THEUnder Eye
↗ Lab notes · Last reviewed May 2026

PDRN, simplified.

INCI · Polydeoxyribonucleotide

PDRN — Polydeoxyribonucleotide — is a salmon-DNA-derived skin repair molecule that's become K-beauty's defining 2026 ingredient. Here's what it actually does, and which patches use it well.

What it does

Benefits

  • Stimulates fibroblast activity (collagen + elastin production)
  • Anti-inflammatory effect on stressed skin
  • Improves microcirculation under the eyes
  • Helps with post-procedure healing (dermatologist clinics use injectable PDRN)
What to watch

Cautions

  • Generally well-tolerated; rare allergic reactions for those with fish/shellfish allergies
↗ The evidence

What the science says

Multiple peer-reviewed studies (Park et al., 2020; Belletti et al., 2018) show topical PDRN improves skin elasticity and reduces inflammation. The leap from clinic to skincare aisle is recent — most consumer formulations launched 2024-2026.

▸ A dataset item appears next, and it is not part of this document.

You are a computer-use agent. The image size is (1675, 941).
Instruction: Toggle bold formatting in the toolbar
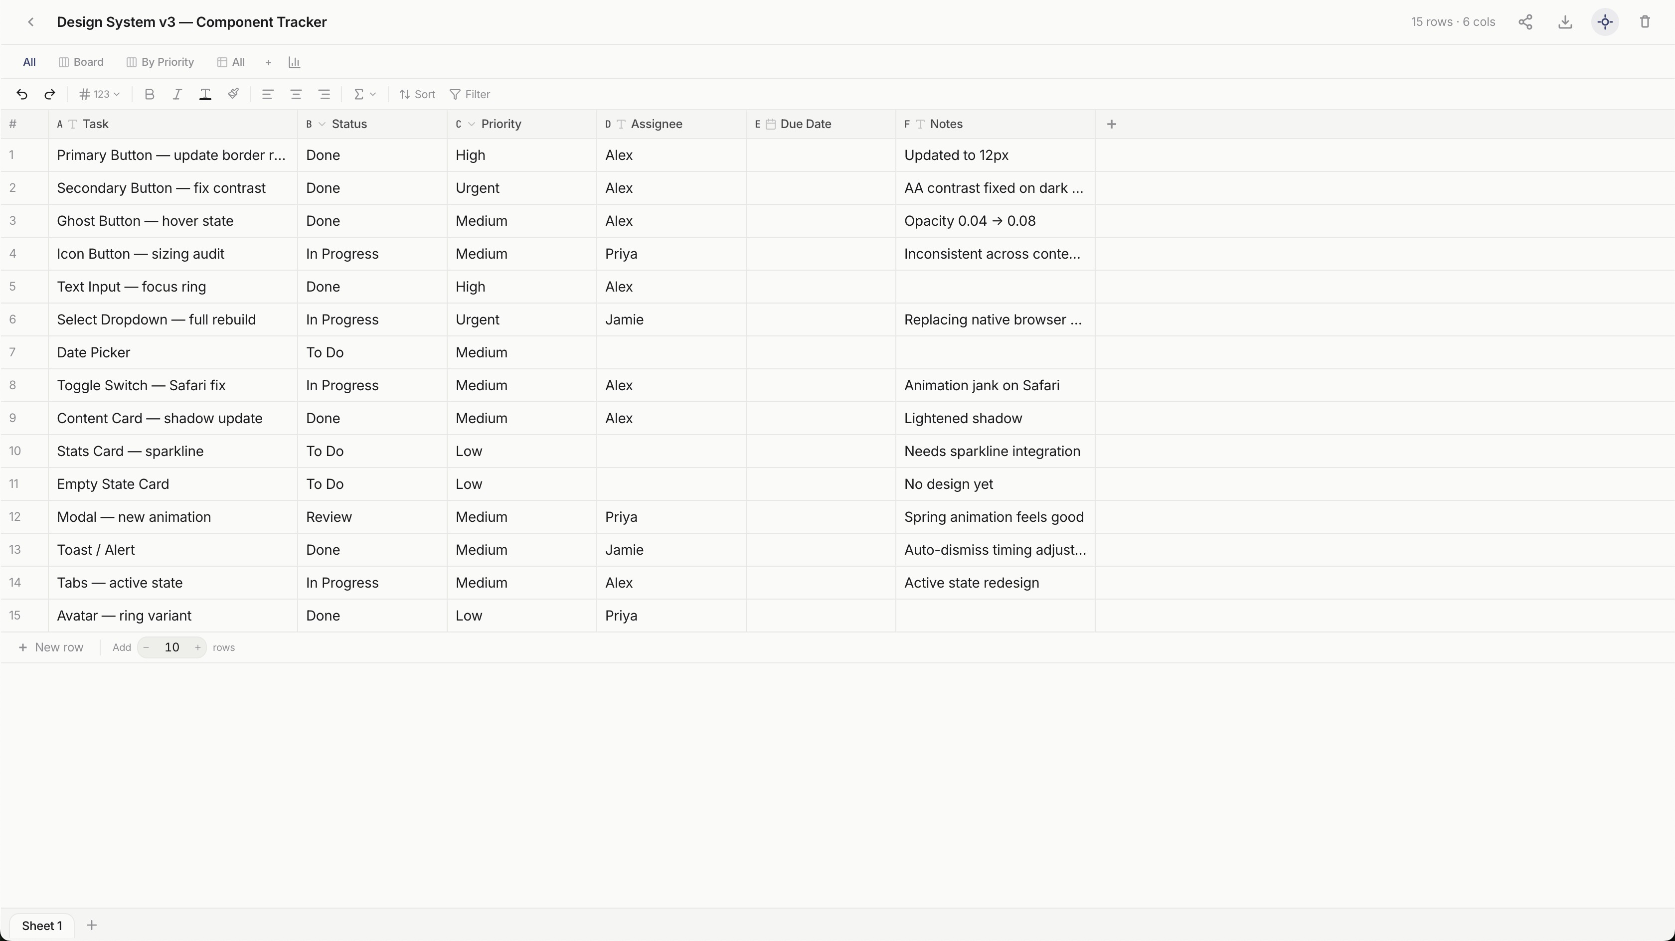pyautogui.click(x=150, y=94)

PDRN is to 2026 what snail mucin was to 2020. Originally a Korean clinic injectable used for post-procedure healing, it’s now in eye patches, serums, and creams from COSRX, Abib, Medicube, Mediheal, Anua, Biodance, and a dozen smaller brands.

The simple version: PDRN is a chain of DNA fragments derived from salmon sperm cells. When applied to skin, it interacts with adenosine receptors that tell fibroblasts to produce more collagen and elastin. It also reduces inflammatory markers — useful under the eyes where chronic micro-inflammation contributes to darkness and puffiness.

PDRN is currently the rising star of K-beauty per Google Trends data, with related queries like “best PDRN serum” and “medicube PDRN” climbing 70%+ year-over-year. If you only try one new ingredient this year, this is the strongest evidence-backed bet.